11月2012

世界経済ここがわからない

生活

一昨年末、大いに外国為替の世界でにぎわせた話題があった。

米ドルと豪ドルが、ほぼ等価交換となったからである(現在、米ドルと豪ドル、カナダドルは、ほぼ1ドル¥80前後(豪ドルが強含み)。米国は、経済停滞に苦しんでいても経済力や政治力において超国家であり、人口も多民族で構成し3億1千4百万人を抱える。かたや豪州は、世界に冠たる資源大国であり、米国同様に多民族を抱えてはいるが、2100万人の人口を擁するに過ぎない。両国を比較すると人口もGDP(国内総生産)もほぼ14:1強程度である。

米ドルとカナダドルは、現在もほぼ等価に近い相場であるが、経済において米・加両国はすでに同一体になっている。したがって、為替相場が等価交換になっていたとしても納得できる。ちなみに人口とGDP比は、それぞれ10:1強程度である。NAFTA(北米自由貿易協定)により、90年代半ば以降メキシコを巻き込んで域内経済を拡大させてきている。共有する文化も存在し、人気のプロスポーツでは、同一リーグを形成するなどしている。

話を米ドルと豪ドルにもどす。

豪州が、稀で豊かな地下資源と農業生産能力を持ち、将来に向けて潜在的な力を開花させてゆくことには、疑う余地は全く無い。国際競争力も希少な資源や食料を源に高いことだろう。しかしながら、人口2100万人では国家の発展を安定させて行うには、必要とされる人材人口を十分に用意できない。事実、移住受け入れに関しては、技能技術者は現在も優遇されている。内需でも国を支えるべく、消費経済の面からも人口5000万人以上は必要とされている。

そんなこんなの米と豪のドルは、外国為替の世界でほぼ等価交換されている。

不思議に思う事は、有望な未来の資源大国の豪州ドルであろうと、地理的な問題や使用する人口が少ないためか国際通貨としての地位はさほど高くならない。
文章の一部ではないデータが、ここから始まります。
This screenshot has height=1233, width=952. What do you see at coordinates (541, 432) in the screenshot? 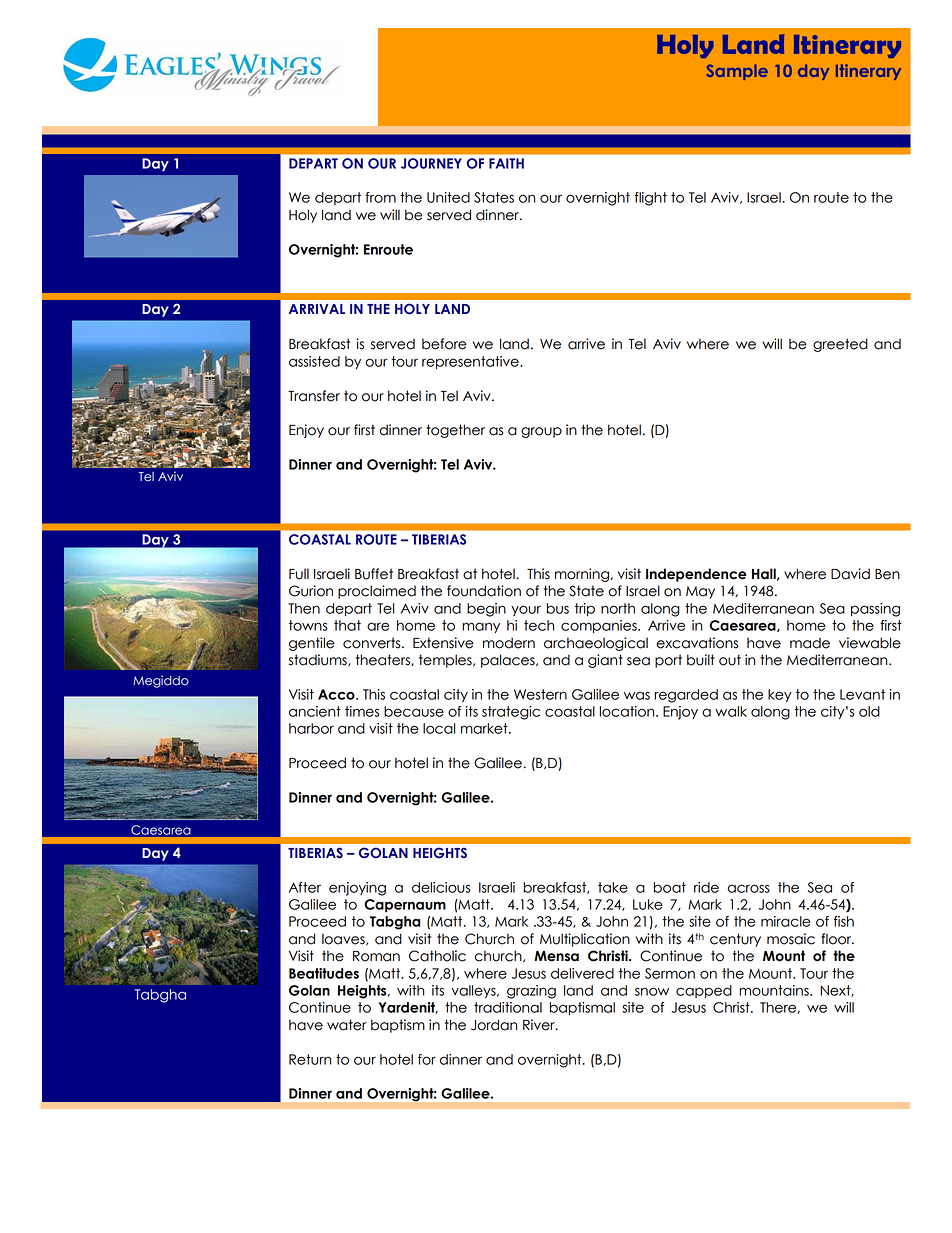
I see `group` at bounding box center [541, 432].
他方、腐っても鯛でもないが、国際的な通過としての地位がどうのこうのと問われている米ドルだが、いまだに世界全体の為替決済の83%は米ドルで行われている。自国の経済浮揚のために金融緩和策で、湯水のようにドルを印刷して迷惑顔の国々に背を向けて世界にばら撒く米国。両通貨が等価交換というのはどうもしっくりこない。他方、世界最大の米国債保有国であり、外貨準備高も世界一の中国。親の敵のように蓄えた金を米国債を買いまくってきた。一時は、米中間の緊張から米国債の中国による浴びせ売りが行われるのではと想像もされたが、今は、そんなことをして一番損失をこうむるのは中国になることが明らかとなった。そうなると通貨政策や富の蓄積は、どのように塩梅するのが良いのだろうかと、気の遠くなるようなマクロ経済にも関心が行く。国際金融が、いかに世界を安寧に導くことだろうか。今後も注視してゆきたい。